> _What you will do_
State how many lines of the data contain the string "located", treating uppercase and lowercase as distinct, and give only the number.

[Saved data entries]
=-=-=-=-=
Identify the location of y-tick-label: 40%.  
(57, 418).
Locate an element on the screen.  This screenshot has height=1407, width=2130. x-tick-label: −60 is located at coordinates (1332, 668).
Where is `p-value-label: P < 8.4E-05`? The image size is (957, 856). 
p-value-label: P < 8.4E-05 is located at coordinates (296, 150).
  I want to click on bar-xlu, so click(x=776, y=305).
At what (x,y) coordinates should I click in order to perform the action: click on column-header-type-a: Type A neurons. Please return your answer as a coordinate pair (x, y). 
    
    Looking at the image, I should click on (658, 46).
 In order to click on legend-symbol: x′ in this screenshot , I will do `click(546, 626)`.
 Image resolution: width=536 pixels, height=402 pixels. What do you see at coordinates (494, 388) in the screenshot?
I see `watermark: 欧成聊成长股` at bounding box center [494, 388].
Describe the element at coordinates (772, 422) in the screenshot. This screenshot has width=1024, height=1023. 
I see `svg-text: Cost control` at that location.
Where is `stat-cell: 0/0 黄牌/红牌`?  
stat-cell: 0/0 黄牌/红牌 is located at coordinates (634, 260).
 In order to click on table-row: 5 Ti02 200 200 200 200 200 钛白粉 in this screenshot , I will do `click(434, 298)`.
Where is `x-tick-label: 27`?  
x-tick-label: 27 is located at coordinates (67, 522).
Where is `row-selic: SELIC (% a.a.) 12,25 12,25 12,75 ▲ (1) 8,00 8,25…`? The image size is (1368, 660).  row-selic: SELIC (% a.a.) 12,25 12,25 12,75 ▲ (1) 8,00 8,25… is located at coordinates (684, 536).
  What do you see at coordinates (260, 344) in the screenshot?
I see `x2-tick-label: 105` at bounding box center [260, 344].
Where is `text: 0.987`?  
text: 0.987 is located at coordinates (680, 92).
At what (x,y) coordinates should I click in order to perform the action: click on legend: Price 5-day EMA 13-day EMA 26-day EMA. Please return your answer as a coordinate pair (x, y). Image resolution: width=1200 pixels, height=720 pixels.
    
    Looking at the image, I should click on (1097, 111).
=-=-=-=-=
> _Solution to the exercise_
6